Brave worlds: WORD Christchurch

The WORD gala is always a stand out event for me and this year's was no exception. Describing the event in terms of what happens doesn't truly get across what it's like - a selection of writers speak on some topic related to the theme of the evening, with introductions and salutations provided by the generous and effusive John Campbell. It sounds rather bland. It's anything but. It's revelatory and heartbreaking and occasionally raucous. I have been to several of these events and I have never regretted it.

WORD Gala: Brave Worlds
Witi Ihimaera, Laura Jean McKay, Behrouz Boochani, Becky Manawatu, Mohamed Hassan, Elizabeth Knox, Rachael King and John Campbell on stage at the WORD Gala.

Last night the theme of the evening was courage and bravery, and the writers on stage each had explored a different aspect of this human terrain. The landscape of courage was torn through. If you weren't profoundly moved by it at least once, I honestly don't know what kind of human-shaped stuff you're made of - playdoh, sacks filled with sand perhaps?

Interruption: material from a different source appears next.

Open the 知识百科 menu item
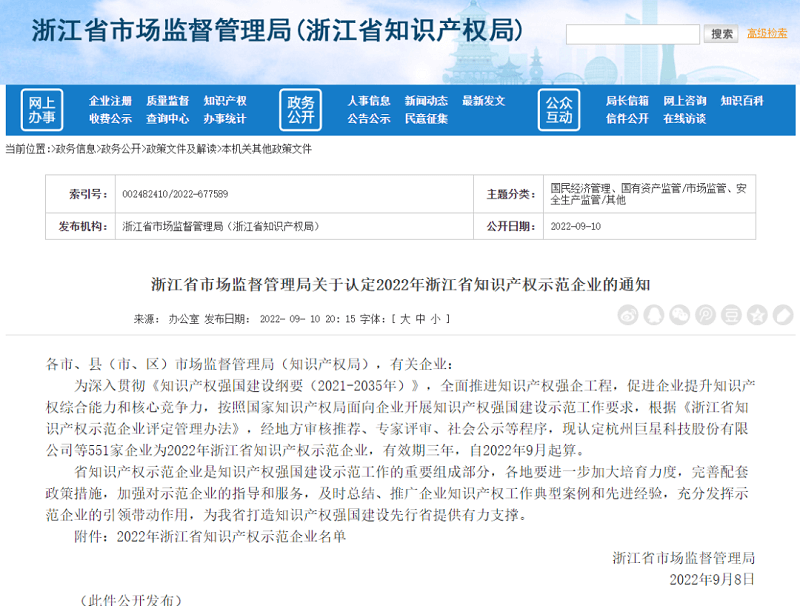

I can't, in all honesty, do justice to it here. I do know that is was being recorded by Radio New Zealand because at one point Campbell swore and said "I just put that **** in there because RNZ are recording it" (what mischief), so I encourage you to seek out that recording at some stage and listen to it. It was truly an extraordinary event.

Elizabeth Knox - WORD Gala: Brave Worlds
Elizabeth Knox at the podium.

Elizabeth Knox, New Zealand author of The Absolute Book, Wake, and The Vintner's Luck among others was the first to the podium. She spoke about loss and the very precise and painful regret of feeling that you haven't been as courageous as you could have been with loved ones who are leaving you.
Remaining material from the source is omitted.